Dans son ouvrage intitulé Le Crépuscule de la raison (4), Jean Maisondieu, praticien spécialiste de la maladie d’Alzheimer s’interroge sur le sens profond de cette maladie qui atteint les sociétés développées. Elle lui apparaît témoigner plus ou moins consciemment de ce qu’il appelle un « autruicide » causé par la double injonction contradictoire de nos sociétés développées : vivre le plus longtemps possible en restant jeune le plus longtemps possible : « Vieillir sans être vieux : un impératif aliénant. La vieillesse-maladie est un exemple flagrant d’autruicide collectif par langage interposé, avec la complicité de la médecine. La prévention demeurant la meilleure défense contre une maladie, il faut absolument éviter d’attraper la vieillesse en prenant de l’âge, et donc rester jeune à tout prix. Problème : non seulement c’est impossible, mais en plus c’est pathogène. S’efforcer de rester jeune quand on est vieux revient à s’interdire d’être une personne de son âge, c’est-à-dire d’être soi-même. Et c’est aliénant. Le sénescent doit se muer en senior luttant victorieusement – et souvent ostensiblement – contre la vieillesse pour la tenir à distance. Bref, il doit se battre contre lui-même, et il le fait pour ne pas être exclu. Ceci jusqu’au jour où, n’en pouvant plus de cette guerre intestine pour être d’un autre âge que le sien, irrémédiablement coincé dans la multiplicité des double-liens communicationnels qu’engendre l’absurdité de son programme de vie, il perd la tête et devient dément… ou se suicide. (…) La vieillesse et les vieux ne sont pas les bienvenus chez les Occidentaux. Ces derniers peuvent prendre de l’âge. Cela leur est même recommandé : l’accroissement continu de l’espérance de vie représente un titre de gloire pour les sociétés dites « avancées ». Mais s’ils sont ainsi encouragés à vivre longtemps, et s’ils peuvent se procurer toutes sortes de médicaments pour s’efforcer de rester en forme, c’est sous la réserve expresse de ne pas devenir vieux, et encore moins dépendants » (5).

Bernard Ginisty

  1. Tribune publiée par le journal Le Monde du 22 juin 2021, p. 25. Parmi les signataires  Catherine BARBAROUX, membre du bureau exécutif de la République en marche ; Dominique BUSSEREAU, président de l’Assemblée des départements de France ; Morgan CAILLAULT, président de l’intersyndicale nationale autonome représentative des internes de médecine générale ; Pascal CHAMPVERT, président de l’Association des directeurs au service des personnes âgées ; Jean-Baptiste DE FOUCAULD ; ancien commissaire au plan ; Anne-Sophie DESAULLE, présidente de la Fédération des établissements hospitaliers et d’aide à la personne ; Jeanne DUPONT DEGUINE, vice-présidente de l’association nationale des étudiants en médecine ; Louis GALLOIS, ancien président de la Fédération des acteurs de la solidarité ; Yannick MOREAU, ancienne présidente du Conseil d’orientation des retraites ; Jacky RICHARD, coordinateur du Pacte civique, Frédéric VALLETOUX, président de la Fédération Hospitalière de France.
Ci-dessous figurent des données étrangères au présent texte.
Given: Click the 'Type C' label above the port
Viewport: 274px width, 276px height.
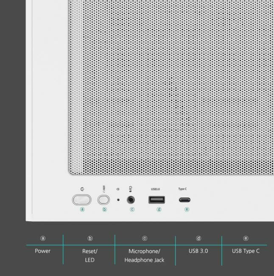Looking at the screenshot, I should (183, 189).
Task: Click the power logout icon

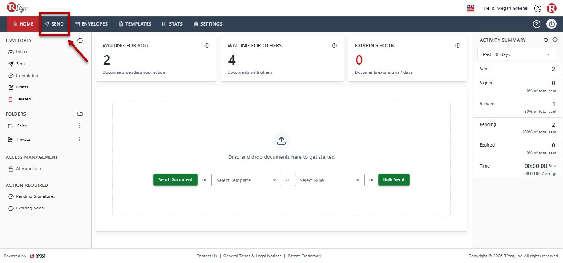Action: [x=551, y=24]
  2.  Établissement d’Hébergement pour Personnes Âgées Dépendantes.
  3.  Michel DEBOUT et Thierry ROCHEFORT : Les départements peuvent agir pour revaloriser l’aide à domicile, journal Le Monde du 22 juin 2021, p. 25.
  4.  Jean MAISONDIEU : Le crépuscule de la raison, éditions Bayard 2018.
  5.  Jean MAISONDIEU : L'autruicide, un problème éthique méconnu,   revue Laennec 2010/1 (Tome 58), p. 18 à 29.